Problem requirements: Please work out how many of the lines below include "computer". Only the number should be given.

Supplied entries:

Content starts

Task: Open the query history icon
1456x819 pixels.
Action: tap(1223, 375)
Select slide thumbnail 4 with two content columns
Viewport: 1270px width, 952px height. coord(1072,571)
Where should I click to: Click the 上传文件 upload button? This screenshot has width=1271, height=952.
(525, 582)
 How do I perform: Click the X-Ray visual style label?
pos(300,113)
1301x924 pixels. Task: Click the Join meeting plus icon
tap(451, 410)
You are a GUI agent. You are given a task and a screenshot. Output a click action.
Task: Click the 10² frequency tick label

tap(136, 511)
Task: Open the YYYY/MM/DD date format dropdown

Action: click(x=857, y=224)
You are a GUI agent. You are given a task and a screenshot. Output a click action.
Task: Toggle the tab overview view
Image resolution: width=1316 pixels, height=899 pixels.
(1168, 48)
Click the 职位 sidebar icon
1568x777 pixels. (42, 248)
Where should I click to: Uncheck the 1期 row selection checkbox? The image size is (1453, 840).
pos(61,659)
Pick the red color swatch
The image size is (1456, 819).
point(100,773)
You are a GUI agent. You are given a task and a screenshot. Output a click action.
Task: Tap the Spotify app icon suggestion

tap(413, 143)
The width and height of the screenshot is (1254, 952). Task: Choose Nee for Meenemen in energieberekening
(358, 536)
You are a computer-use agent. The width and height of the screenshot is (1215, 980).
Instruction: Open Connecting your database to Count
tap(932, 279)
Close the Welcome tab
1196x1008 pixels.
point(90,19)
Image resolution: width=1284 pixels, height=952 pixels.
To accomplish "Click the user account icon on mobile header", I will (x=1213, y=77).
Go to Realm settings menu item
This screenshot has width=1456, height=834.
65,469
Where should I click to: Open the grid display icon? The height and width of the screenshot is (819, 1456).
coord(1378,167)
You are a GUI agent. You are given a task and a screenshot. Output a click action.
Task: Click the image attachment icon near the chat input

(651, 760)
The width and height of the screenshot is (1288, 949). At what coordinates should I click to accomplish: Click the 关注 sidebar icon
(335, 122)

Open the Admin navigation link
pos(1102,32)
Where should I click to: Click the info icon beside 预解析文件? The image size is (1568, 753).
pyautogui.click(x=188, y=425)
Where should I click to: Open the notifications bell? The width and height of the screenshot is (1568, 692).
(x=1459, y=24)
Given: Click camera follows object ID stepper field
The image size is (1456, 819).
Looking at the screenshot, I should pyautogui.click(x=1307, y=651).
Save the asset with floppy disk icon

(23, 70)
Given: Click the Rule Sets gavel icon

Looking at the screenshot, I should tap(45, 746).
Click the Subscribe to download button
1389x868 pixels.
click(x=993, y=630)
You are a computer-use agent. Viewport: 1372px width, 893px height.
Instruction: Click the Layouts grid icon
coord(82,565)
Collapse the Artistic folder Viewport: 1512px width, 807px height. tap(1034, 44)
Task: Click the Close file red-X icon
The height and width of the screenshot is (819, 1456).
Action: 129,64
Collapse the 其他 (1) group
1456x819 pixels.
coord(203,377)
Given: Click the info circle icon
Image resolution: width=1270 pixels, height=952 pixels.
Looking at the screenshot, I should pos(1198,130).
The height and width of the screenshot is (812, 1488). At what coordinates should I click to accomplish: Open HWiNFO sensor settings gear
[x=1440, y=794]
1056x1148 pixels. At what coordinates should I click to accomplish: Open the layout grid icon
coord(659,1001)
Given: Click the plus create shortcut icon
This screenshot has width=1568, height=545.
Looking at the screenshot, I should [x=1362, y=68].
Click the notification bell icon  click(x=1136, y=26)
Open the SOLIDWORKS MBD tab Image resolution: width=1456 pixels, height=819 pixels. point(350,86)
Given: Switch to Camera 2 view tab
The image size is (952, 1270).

Content ends

Exercise response: 2